# 1956 Pontiac Star Chief chassis---childs electric car



## stoney (Aug 1, 2014)

*SOLD***FOR SALE/TRADE---1956 Pontiac Star Chief chassis---childs electric car*

SOLD-------1956 Pontiac Star Chief chassis. Made by the Silvestri Art Studio in Chicago in 1956. Originally had a 1956 Pontiac Star Chief body on it as verified by Jrcentral Promotional Cars. These cars were made for kids and replicated the full size car. Other companies also made Corvettes, Mustangs in the 1950's, 1960's. They were run by battery connected to a generator. Some were gasoline engine, this particular one ran with battery and generator. Has forward, reverse, brake, gas, horn. It is straight and solid, not all rusted and banged up. For more info go to JRcentral.com   Asking $800.00, hopefully picked up. Shipping possible, paid by buyer. Can store for a while if needed. 

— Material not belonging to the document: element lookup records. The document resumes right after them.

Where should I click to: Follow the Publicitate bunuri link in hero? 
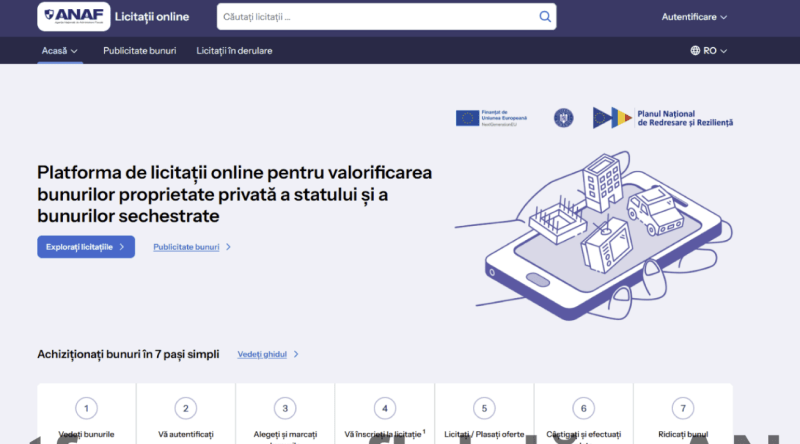pos(186,246)
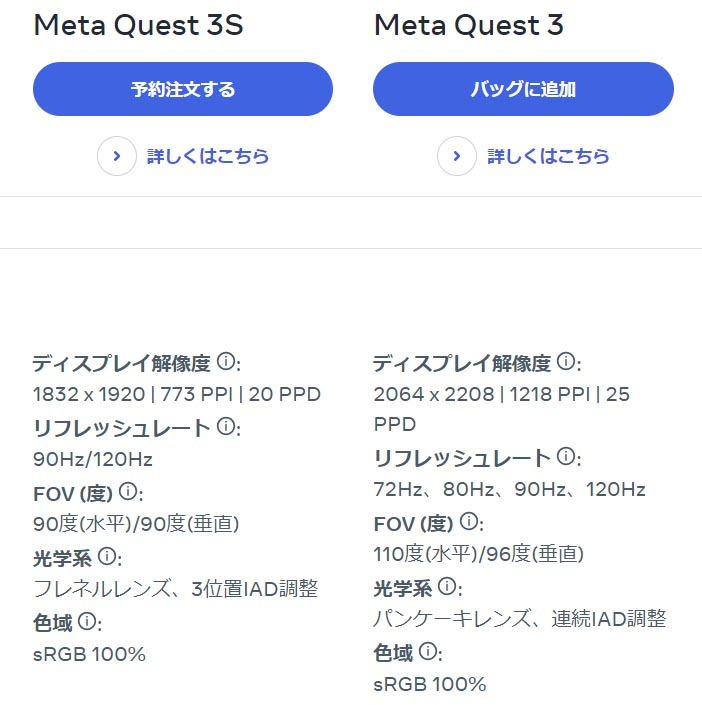Click info icon next to Quest 3S 色域

[x=86, y=622]
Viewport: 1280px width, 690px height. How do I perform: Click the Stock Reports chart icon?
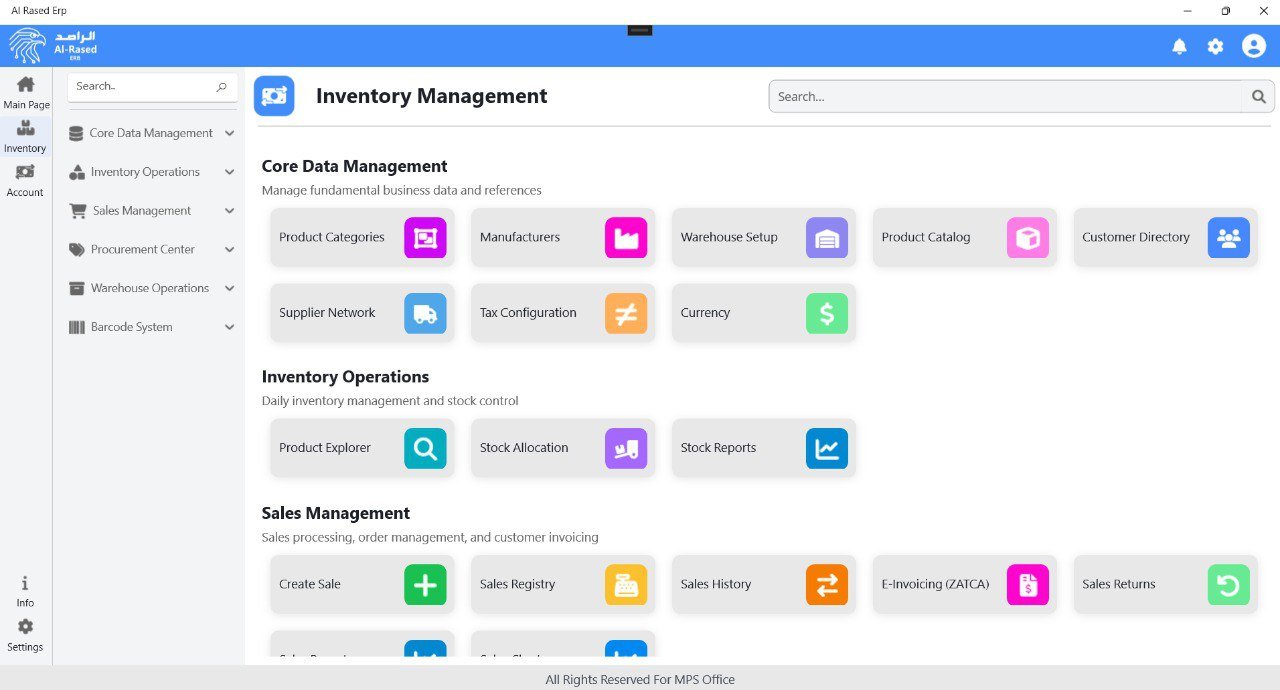pyautogui.click(x=826, y=449)
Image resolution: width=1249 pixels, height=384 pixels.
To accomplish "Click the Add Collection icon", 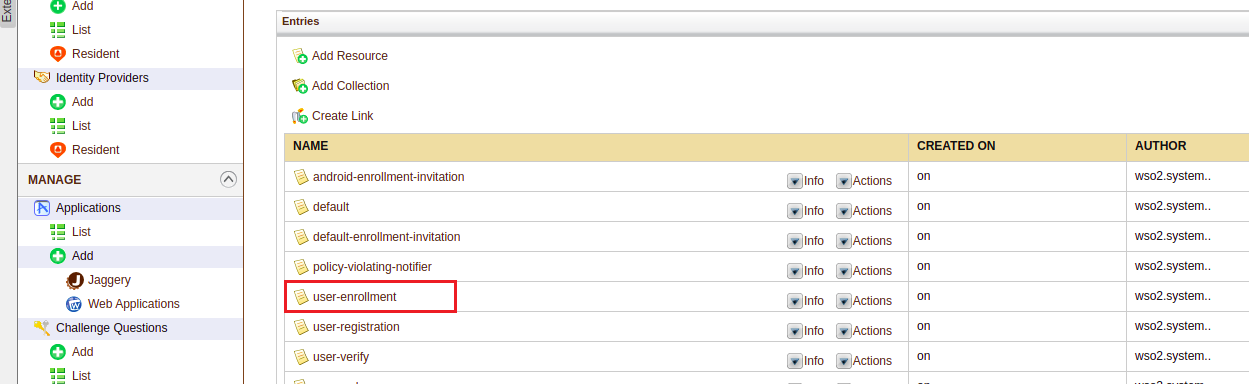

*********Would trade for Garton Hot Rod pedal car and some cash.*********   

                                                                                                                                                                                         Thanks, Ray


----------



## stoney (Aug 17, 2014)

Price drop     $700.00


----------



## kelvinwo (Aug 19, 2014)

This seems to be a nice deal



need an attorney


----------



## stoney (Aug 19, 2014)

These are neat little cars. Years ago I had one it was a 1963 Corvette, it has a gasoline motor. These ran on battery and generator. The 1956 Pontiacs are so cool.


----------



## stoney (Aug 19, 2014)

SOLD******There is a website for these junior cars---go to---    JRcentral.com


----------



## stoney (Sep 11, 2014)

SOLD----Thank you Mike


----------



## partsguy (Sep 11, 2014)

Oh I'd love to see this one restored!!!


----------